There’s often something terrifying about darkness. All our scariest stories involve darkness. Think about it. Ever heard someone tell a ghost story that happens on a bright, beautiful, sunny day…?” Almost all of them take place in the dark. Are ghost stories even told in the daylight? Of course not, they’re told in the dark.
Now here’s the thing. When we’re in physical darkness, we always know it. Even blind people can detect the difference between when they are in the light and when they are in darkness. But we can be in the dark spiritually and not even know it. When you are in darkness, you don’t know where you are – you are lost – but part of being lost is not knowing you’re lost. There’s nothing harder than seeing your own darkness and admitting it to yourself and others . That’s what I want to talk to you about today. Spiritual darkness. We’re heading toward Christmas so our series is called The Journey Toward Christ, and we’ll start today in darkness – where every spiritual journey begins.

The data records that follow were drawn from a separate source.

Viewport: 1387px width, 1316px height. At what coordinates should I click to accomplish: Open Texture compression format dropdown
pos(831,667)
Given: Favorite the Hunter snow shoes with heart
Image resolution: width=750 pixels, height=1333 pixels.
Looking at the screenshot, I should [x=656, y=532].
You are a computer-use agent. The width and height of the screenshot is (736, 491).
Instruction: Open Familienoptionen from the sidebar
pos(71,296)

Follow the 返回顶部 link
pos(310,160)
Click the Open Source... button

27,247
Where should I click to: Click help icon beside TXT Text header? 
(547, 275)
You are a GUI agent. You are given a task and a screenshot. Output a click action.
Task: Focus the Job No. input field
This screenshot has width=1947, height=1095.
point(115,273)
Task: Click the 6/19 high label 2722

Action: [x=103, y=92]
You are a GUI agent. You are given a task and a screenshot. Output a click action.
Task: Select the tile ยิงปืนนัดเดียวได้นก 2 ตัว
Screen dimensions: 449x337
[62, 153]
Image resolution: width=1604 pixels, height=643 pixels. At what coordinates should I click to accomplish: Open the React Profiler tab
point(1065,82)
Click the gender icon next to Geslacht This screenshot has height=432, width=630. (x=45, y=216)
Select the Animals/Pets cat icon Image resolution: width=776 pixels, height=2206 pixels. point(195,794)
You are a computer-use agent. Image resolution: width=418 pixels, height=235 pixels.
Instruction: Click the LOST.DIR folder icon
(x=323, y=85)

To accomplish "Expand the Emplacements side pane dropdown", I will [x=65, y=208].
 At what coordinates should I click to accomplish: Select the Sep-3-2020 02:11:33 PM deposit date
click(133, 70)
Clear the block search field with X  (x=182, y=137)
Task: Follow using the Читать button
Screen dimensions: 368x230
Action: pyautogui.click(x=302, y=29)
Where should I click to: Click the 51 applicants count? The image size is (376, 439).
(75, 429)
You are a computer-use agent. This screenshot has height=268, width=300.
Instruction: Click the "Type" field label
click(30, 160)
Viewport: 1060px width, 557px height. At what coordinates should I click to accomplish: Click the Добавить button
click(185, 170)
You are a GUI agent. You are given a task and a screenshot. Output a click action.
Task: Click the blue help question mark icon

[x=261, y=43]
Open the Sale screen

There are people all over this room who are in some kind of darkness right now. Many don’t know it.
Are you in the spiritual darkness of missing God in your life?
Are you in the behavioral darkness of addiction to alcohol or pornography or gambling? Are you in the emotional darkness of negativity, where the whole world and everything that happens looks bleak to you all the time?
Are you in the darkness of being hopeless, where you just don’t think things in your life can ever get any better than they are?
Are you in the darkness of loneliness?
Are you in the physical darkness of illness?
Are you in the darkness of a lack of purpose for your life?
Are you in the darkness of anger, or bitterness, or resentment?
How’s that working out for you? Seriously, I ask with compassion, how does it feel to be you right now? Have you recognized that you may be in darkness?
God has a lot to say to us about darkness. Darkness is a common theme in the Bible. Darkness used as a metaphor for ignorance and spiritual blindness.
The Bible describes a world living in darkness before Christ.
Isaiah 9:2 (NCV)
2 Before those people lived in darkness, but now they have seen a great light. They lived in a dark land, but a light has shined on them.
The world is in darkness when the individuals in the world are in darkness. At one point, we are all in darkness. At one point, we all live B.C. In scripture we have this picture of a world (of individual human beings) who are in darkness before Christ comes to this earth. People who are lost and don’t know their way. They are in moral darkness. Relational darkness. Spiritual darkness. Emotional darkness. They may be fearful, they may not, but either way, they do not know their way. We must read this as a description of those people at that time, but also understand it as a portrait of every human life without Christ. The scripture’s purpose is to show us this.
1.Responses to darkness
a. Ignore it. Ever been in the dark and figured you might as well close your eyes because they’re useless? This is one response people have to being in darkness. “There’s no way to ever really know how to live life, so whatever – darkness is the norm for everybody.
b. Deny it. Refuse to acknowledge the possibility that the reason they keep constantly bumping into things is because they are in darkness. “I know I keep bumping into things and making a mess of my life, but my beliefs really work for me – they really, really do.” “I don’t need God - I don’t need some crutch in my life to make me feel better.”
c. Compensate for it. People who are physically blind develop other senses more acutely so they can compensate for what they lack. When we are spiritually blind, we can put other things in our life in the position where God would otherwise be – money, possessions, addictions, or whatever. I know many people who worship another God they call science and that’s what brings mystery and wonder to their lives.
d. Admit it.
Wildwind is a church that is all about helping people get to that fourth option. But there’s nothing than harder than coming to see our own darkness and admitting it to ourselves and to others.